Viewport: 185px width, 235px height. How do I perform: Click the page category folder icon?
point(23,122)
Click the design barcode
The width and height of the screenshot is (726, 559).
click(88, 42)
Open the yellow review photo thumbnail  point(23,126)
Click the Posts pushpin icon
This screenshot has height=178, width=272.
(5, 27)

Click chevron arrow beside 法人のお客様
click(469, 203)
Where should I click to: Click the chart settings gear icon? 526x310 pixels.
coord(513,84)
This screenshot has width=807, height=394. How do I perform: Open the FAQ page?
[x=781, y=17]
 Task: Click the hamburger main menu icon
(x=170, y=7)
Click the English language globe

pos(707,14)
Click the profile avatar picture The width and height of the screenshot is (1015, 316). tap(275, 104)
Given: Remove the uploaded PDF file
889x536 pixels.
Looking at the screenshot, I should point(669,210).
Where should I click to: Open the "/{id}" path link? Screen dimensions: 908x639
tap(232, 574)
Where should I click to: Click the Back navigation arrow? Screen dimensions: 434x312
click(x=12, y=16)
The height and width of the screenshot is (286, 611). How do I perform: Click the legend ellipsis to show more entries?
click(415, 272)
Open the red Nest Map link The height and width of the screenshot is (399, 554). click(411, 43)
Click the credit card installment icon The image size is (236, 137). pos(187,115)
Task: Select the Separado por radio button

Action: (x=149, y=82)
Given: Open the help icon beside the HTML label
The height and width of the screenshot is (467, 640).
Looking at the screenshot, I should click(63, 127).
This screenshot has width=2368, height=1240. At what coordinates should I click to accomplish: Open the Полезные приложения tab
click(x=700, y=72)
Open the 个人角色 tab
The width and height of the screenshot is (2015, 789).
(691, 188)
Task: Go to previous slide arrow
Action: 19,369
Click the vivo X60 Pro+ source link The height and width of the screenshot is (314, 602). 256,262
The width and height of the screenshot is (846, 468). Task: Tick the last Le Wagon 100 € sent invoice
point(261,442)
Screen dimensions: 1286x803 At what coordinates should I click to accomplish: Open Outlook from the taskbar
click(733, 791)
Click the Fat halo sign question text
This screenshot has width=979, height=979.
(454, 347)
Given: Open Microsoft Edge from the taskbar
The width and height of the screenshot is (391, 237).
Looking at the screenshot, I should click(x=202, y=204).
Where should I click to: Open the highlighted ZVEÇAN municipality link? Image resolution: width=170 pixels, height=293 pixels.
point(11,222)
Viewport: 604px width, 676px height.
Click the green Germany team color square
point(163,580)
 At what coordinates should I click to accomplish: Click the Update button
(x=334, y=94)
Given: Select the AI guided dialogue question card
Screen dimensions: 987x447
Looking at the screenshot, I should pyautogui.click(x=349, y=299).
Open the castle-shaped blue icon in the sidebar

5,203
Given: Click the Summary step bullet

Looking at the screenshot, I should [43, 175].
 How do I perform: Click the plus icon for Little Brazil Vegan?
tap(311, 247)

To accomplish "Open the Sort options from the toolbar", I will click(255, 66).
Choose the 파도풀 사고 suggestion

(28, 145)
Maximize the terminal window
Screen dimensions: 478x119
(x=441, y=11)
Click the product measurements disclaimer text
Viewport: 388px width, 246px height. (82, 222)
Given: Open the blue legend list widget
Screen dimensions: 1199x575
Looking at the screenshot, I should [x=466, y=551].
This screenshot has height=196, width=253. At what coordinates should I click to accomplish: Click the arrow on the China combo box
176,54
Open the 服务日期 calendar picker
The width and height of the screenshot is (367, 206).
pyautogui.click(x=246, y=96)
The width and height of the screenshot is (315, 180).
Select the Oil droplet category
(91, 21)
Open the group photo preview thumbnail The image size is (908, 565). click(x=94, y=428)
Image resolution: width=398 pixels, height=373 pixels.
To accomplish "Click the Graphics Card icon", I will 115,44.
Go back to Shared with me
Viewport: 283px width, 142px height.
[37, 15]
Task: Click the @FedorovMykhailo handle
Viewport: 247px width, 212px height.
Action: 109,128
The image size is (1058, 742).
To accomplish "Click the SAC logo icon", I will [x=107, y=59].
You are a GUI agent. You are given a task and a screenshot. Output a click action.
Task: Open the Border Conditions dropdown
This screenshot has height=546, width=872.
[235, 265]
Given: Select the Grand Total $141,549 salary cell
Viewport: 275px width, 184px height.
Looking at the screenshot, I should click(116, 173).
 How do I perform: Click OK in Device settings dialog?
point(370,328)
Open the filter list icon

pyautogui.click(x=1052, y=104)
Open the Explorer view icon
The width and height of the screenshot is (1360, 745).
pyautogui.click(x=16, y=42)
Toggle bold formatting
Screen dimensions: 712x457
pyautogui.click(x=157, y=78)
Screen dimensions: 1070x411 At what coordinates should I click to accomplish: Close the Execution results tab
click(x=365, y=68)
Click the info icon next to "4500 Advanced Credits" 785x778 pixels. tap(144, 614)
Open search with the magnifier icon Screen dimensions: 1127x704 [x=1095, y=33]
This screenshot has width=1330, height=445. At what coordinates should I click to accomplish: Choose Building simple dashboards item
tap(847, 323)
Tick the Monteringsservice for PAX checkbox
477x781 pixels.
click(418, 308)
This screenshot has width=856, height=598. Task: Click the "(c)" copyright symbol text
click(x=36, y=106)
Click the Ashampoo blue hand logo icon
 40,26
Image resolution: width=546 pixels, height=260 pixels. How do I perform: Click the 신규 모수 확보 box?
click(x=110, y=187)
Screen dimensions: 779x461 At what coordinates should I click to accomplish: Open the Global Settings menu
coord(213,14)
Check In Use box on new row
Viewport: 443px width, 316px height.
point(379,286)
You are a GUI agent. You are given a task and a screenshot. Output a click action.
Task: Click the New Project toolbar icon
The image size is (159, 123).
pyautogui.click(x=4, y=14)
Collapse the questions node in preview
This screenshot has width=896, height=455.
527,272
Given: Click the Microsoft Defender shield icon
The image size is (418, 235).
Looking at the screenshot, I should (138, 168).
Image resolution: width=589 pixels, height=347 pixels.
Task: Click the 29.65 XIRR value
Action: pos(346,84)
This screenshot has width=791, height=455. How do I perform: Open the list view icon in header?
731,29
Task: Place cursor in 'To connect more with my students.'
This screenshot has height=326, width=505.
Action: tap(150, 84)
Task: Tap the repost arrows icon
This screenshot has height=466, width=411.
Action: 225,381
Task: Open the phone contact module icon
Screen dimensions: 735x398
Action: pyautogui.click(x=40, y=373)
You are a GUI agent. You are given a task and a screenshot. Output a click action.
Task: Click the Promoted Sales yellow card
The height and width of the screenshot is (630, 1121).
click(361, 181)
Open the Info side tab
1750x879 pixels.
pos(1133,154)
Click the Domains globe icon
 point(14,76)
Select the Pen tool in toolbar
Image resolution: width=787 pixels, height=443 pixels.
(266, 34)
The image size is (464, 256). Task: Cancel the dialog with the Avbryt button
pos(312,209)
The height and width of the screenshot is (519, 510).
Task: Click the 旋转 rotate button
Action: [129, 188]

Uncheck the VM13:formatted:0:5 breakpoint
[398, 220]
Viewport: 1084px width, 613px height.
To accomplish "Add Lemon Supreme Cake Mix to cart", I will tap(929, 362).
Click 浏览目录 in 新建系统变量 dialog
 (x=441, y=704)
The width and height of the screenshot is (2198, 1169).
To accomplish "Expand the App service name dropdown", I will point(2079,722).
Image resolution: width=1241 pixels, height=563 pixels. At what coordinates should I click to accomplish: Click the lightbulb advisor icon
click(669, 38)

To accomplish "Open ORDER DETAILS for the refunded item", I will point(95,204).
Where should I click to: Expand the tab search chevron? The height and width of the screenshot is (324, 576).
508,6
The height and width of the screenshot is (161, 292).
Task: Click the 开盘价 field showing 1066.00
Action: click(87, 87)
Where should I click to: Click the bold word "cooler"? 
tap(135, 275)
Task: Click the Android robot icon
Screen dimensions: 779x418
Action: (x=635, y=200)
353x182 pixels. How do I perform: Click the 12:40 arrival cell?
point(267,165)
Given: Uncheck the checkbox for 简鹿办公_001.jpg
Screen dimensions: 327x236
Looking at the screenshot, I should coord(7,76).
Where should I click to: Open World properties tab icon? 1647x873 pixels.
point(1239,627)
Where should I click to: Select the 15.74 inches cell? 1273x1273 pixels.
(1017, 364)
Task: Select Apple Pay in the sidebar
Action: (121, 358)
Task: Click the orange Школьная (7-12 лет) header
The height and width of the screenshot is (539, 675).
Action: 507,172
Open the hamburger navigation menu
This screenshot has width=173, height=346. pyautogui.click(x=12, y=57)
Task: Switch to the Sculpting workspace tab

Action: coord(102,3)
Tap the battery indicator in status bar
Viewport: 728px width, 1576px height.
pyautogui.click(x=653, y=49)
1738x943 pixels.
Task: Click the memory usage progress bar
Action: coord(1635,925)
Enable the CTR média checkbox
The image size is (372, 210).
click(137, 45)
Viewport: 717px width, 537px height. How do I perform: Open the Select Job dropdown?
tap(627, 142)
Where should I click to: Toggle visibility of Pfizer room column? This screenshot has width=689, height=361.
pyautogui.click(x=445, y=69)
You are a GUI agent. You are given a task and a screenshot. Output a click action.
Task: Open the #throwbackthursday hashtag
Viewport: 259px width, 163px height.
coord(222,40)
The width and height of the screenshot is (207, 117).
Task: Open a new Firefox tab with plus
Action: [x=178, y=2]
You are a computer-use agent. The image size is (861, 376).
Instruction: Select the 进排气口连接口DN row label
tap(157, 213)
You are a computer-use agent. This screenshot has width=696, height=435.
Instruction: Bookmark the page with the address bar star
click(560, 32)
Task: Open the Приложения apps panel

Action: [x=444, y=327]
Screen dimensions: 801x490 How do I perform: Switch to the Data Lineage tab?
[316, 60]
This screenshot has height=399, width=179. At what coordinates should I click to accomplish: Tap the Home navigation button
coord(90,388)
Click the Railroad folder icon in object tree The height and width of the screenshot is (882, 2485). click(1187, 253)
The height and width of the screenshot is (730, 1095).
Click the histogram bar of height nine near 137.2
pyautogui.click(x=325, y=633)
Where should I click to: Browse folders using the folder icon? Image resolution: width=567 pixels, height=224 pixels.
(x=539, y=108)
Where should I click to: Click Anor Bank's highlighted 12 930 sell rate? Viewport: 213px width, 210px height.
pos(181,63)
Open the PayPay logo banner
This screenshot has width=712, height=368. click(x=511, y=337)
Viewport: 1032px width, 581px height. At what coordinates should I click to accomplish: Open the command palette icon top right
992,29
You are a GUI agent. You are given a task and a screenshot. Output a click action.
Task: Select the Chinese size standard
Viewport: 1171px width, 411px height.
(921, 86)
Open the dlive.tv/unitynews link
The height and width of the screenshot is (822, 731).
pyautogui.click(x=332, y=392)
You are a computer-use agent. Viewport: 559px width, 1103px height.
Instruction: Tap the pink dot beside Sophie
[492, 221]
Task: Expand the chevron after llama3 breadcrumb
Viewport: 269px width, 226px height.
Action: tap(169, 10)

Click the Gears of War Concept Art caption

++++++++++++++++++++

— Problem requirements —
Change "dropdown" to "menu" in the rows that begin at the line containing "Image resolution: width=398" and stop after the line containing "click(x=110, y=187)", and give back only those rows with everything else unchanged.

— Answer for the task —
Image resolution: width=398 pixels, height=373 pixels.
To accomplish "Click the Graphics Card icon", I will 115,44.
Go back to Shared with me
Viewport: 283px width, 142px height.
[37, 15]
Task: Click the @FedorovMykhailo handle
Viewport: 247px width, 212px height.
Action: 109,128
The image size is (1058, 742).
To accomplish "Click the SAC logo icon", I will [x=107, y=59].
You are a GUI agent. You are given a task and a screenshot. Output a click action.
Task: Open the Border Conditions menu
This screenshot has height=546, width=872.
[235, 265]
Given: Select the Grand Total $141,549 salary cell
Viewport: 275px width, 184px height.
Looking at the screenshot, I should click(116, 173).
 How do I perform: Click OK in Device settings dialog?
point(370,328)
Open the filter list icon

pyautogui.click(x=1052, y=104)
Open the Explorer view icon
The width and height of the screenshot is (1360, 745).
pyautogui.click(x=16, y=42)
Toggle bold formatting
Screen dimensions: 712x457
pyautogui.click(x=157, y=78)
Screen dimensions: 1070x411 At what coordinates should I click to accomplish: Close the Execution results tab
click(x=365, y=68)
Click the info icon next to "4500 Advanced Credits" 785x778 pixels. tap(144, 614)
Open search with the magnifier icon Screen dimensions: 1127x704 [x=1095, y=33]
This screenshot has width=1330, height=445. At what coordinates should I click to accomplish: Choose Building simple dashboards item
tap(847, 323)
Tick the Monteringsservice for PAX checkbox
477x781 pixels.
click(418, 308)
This screenshot has width=856, height=598. Task: Click the "(c)" copyright symbol text
click(x=36, y=106)
Click the Ashampoo blue hand logo icon
 40,26
Image resolution: width=546 pixels, height=260 pixels. How do I perform: Click the 신규 모수 확보 box?
click(x=110, y=187)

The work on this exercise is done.